Recorrió los pasillos de memeoria con pasos lentos que contados al noventa se detenían, entonces sus ojos estaban ya delante de una pequeña de escasos cinco anos, que acunada en una de las aristas de un viejo camastro metálico, murmuraba un canto de arrullo, que era silenciado de vez en vez por sus nerviosas manecitas morenas. Al reanudar su canto podía verse la huella de ese llanto interminable, en lo ronco de su vocesita y la furia con que apretaba en una de sus manos algo que se le escurría y lastimaba. . . Peinada con trenzas, que finalizaban con unos moños de listón blanco y sus delantalito de mascota, con dos bolsas al frente, daba la sensación de estar lista para ir a la escuela. Un giro de su peinada cabecita bastó para que sus ojos negros melancolía encontraran de frente a los del observador que desde hacía ya rato seguían atentos y tiernos sus pequeños movimientos; esos ojos que desconcertados hablaban ansiosos y desesperados trataron de establecer mil diálogos, tan impotentes que sólo lograron dos gruesos lagrimones, quemandó su ser roto; los de ella apesumbrados se hartaron de interrogantes, que al no encontrar respuesta volvieron a perderse en el vacío camastro, atentos y silenciosos arrullando y velando el sueño de nadie.
Parado, embarrado en ese gran muro de cristal que se interponía burlón entre él y su pequeña hija, que un día renunciara al arrullo de sus paternos brazos, perdiéndose en ese suave arrullo ausente de la locura; el tiempo aguardo paciente y conmovido. . . las cinco de la tarde, la visita ha terminado; las cinco de la tarde, la visita ha terminado; favor de desalojar, favor de desalojar. Una voz gangosa femenina se desbocaba por las bocinas, una mirada de reojo a la nena fue lo único a que pudo atinar su aturdido cuerpo, antes de marcharse; detrás del cristal sólo se podía escuchar el triste arrullo callado que cantaba al sueño de nadie, apretando para sí ese maldito recuerdo en pedazos de su padre, en una mano. . .
Nocturno
En aquel espacio nocturno,
tu cuerpo y el mío,
tejidos en un abrazo
de cardos dolorosos,
en espirales hasta la asfixia,
donde el calor de los cuerpos
estalla al infierno
Atormentados e impotentes,
atados a nuestros interiores
salpicados de miedos,
la callada noche
huye ante la violencia
de nuestras almas. . .
Noches,
noches paranoicas
vagas y amontonadas
de sombras milenarias.
Al hacedor de primaveras
Para Xavier
Olas de flores atrapaste con tus manos,
esparciéndolas dulcemente sobre la tierra.

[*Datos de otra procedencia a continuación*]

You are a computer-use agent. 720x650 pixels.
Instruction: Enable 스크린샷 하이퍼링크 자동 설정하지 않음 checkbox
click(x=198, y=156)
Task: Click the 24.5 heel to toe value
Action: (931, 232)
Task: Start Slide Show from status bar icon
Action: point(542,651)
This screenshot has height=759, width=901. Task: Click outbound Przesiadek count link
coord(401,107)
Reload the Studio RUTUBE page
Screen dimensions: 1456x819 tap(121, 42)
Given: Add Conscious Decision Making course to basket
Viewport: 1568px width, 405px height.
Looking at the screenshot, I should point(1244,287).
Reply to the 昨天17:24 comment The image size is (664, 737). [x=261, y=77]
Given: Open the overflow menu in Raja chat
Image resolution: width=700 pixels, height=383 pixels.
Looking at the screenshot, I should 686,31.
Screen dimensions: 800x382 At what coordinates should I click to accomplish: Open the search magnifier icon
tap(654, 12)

Tu mirada saturada de verde puso
suavemente un manto de hierbas infinito.
De cantos mil llenaste las gargantas de los pajaros,
que trinando, en tropel, la primavera anunciaron.
Tú no tienes el esplendor de las primaveras…
porque el esplendor se lo diste tú…
La despedida inconclusa
Su partida, el 30 de junio de 2016, a las 5 de la mañana, se debió a una neumonía, no detectada a tiempo por sus médicos. No hubo tiempo para despedirnos. A Belem le faltó algo de vida, muy poquita, para festejar en octubre el 40 aniversario de la feria del mole de su pueblo. Sin embargo, el último día de ese mes, degustará los aromas que saldrán del plato de mole de la ofrenda que le harán sus familiares. Belem: contigo partió ese mole maravilloso que me reconciliaba con la gastronomía del altiplano central y ceremonializaba nuestra amistad. Nos queda en nuestro imaginario tu sonrisa imbatible y tu pasional imagen asumiendo, una y otra vez, las justas luchas, por las que más de una vez te jugaste la vida. Además, nos quedan los destellos de tu amistad, los cuales se reactualizan a través de tu heterodoxo representante y compañero: Xavier Solé, de tu extensa y solidaria familia, y de tu crecida prole.